1) Lack proper training: Do not be mistaken that even a great forex learning course will turn you into an expert trader overnight. My personal opinion is a "good enough" course that drills you in solid fundamentals is all you need because more than learning about TA, FA, indicators, price action, timeframes, psychology etc., no course can teach about yourself, your own temperament and how you see your own charts. That takes time...
2) Trade 'live' as soon as possible: Another unpopular opinion: I suggest you take as long as you need to demo-trade, even up to a year or more. If you demo for a full year and survive, you can review your trading experience in the context of how the charts behave through seasonal events and news.
3) Trade smaller timeframes: It's too chaotic in the 'minutes'. If you are not instinctively contrarian, I recommend trading in daily timeframe. You are less exposed to sudden volatility and immediate black swan effects. You have time to react to bad trades or take a new decision and so have less worries. You also spend less time to look at charts (but you will require time to build this level of confidence).

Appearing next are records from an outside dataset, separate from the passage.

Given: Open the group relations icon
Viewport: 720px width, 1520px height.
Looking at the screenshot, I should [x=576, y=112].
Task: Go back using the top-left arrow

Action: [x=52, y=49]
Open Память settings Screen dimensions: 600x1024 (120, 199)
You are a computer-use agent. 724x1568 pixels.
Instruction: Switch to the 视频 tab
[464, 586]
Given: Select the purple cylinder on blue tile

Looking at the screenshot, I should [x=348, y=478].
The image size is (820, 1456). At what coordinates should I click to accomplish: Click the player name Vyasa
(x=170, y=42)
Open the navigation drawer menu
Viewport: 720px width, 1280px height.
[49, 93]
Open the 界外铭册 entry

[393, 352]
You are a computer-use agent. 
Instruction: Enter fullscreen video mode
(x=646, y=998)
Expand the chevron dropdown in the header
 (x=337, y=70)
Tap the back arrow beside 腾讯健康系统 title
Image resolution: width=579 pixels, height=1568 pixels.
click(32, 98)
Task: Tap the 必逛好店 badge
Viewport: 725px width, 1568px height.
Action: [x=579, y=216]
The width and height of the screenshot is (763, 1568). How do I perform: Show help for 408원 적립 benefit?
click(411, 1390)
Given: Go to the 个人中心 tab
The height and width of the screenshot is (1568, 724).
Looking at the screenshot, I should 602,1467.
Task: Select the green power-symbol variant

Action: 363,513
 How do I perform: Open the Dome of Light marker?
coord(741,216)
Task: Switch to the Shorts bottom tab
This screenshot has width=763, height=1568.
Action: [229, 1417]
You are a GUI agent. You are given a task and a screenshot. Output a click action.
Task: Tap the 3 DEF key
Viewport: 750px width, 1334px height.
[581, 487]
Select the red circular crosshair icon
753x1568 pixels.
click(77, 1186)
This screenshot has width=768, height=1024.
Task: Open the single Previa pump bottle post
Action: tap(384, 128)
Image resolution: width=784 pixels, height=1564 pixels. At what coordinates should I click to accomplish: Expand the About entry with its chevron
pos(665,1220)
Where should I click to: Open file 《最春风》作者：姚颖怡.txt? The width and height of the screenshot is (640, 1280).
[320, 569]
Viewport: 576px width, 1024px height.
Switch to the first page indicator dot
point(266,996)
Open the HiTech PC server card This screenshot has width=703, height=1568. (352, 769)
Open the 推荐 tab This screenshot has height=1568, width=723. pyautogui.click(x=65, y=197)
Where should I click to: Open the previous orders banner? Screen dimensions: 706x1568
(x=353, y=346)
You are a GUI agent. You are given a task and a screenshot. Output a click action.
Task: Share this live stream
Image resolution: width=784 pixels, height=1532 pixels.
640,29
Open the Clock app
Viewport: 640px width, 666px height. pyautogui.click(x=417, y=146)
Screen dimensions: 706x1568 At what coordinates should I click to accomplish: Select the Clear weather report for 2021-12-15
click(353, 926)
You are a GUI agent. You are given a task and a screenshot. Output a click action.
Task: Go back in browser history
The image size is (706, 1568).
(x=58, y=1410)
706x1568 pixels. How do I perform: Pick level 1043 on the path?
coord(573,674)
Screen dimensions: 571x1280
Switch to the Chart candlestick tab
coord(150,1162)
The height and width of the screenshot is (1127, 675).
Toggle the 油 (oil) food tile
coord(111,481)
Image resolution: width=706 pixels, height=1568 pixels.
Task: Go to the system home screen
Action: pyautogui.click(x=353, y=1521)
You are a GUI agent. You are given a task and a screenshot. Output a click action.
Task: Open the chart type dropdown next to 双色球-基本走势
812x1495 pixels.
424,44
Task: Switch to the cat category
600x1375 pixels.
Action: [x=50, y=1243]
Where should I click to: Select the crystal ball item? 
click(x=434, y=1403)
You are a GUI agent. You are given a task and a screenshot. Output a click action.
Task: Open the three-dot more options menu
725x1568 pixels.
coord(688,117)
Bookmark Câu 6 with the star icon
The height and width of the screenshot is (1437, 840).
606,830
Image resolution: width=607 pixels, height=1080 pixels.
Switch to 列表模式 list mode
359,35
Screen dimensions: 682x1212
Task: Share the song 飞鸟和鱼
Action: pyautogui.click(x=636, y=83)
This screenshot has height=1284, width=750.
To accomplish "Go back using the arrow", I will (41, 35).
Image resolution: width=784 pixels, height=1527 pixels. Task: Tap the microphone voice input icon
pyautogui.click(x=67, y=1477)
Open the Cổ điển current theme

4) Shiny new objects: It's OK to test and experiment but strive to settle down on a few reliable strategies. Trading is supposed to be boring.
5) Micro-accounts: I once read that traders with micro-accounts tend to get stopped out because their accounts are not sizeable enough to withstand paper loss, or because accounts are micro, therefore they don't get serious enough with trading so lack the required discipline to trade properly.
Recommendation is say, you open a normal account with $4000, then with a profitable strategy, trade in small enough lot sizes to make you $280 by the end of a month for a start. Does not look like much, but $280 is 7% of $4000. You beat 99% of traders out there if you can scale from 7%/mth starting today.